Und dann, nachdem die Sonne untergegangen, war es wirklich geschehen, daß eine hastige Hand an der Altanthür leise den Schlüssel umgedreht und den Riegel zurückgeschoben hatte; und gleich darauf war der Gutsherr das Holztreppchen herabgestiegen und zwischen dem Kornfeld und der Gartenmauer hingeschritten; der Weg lief an den Hintergebäuden des Gutes hin und, über ein Wiesenstück weg, direkt in den Wald hinein ... Der Wandelnde hatte[114] den Hut tief in die Augen gedrückt gehabt, als schäme er sich vor dem wispernden Halmgewoge und den dunkelnden Waldwipfeln, die in ernster Majestät auf eine neue Thorheit niedergesehen.
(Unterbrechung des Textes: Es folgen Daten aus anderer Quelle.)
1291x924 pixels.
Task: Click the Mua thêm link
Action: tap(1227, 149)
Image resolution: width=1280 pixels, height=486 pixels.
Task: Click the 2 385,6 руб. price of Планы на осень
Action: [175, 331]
Es hatte aber auch jedes Geräusch, das der eigenen Schritte, das ferne Durchbrechen eines Wildrudels im Unterholz, das Huschen der Eichhörnchen droben durchs Geäst, doppelt scharf und nervenberührend geklungen – ein polizeiliches »Halt« vor diesem Wege hätte dem Dahingehenden weit weniger zu schaffen gemacht, als der Gedanke, daß Herr Markus, der gestrenge, unentwegt Rechtliche daheim, hier scheu wie ein Wilderer durch fremdes Revier schleiche ... Und im Stall des Waldhüterhauses hatten die Ziegen verräterisch gemeckert, und der Hund hatte drin die Schnauze an die Fuge der Flugthür gedrückt und geknurrt, zum Aerger dessen, der das Haus umkreist und auf dem weichen Wiesenboden fast unhörbar geschritten war.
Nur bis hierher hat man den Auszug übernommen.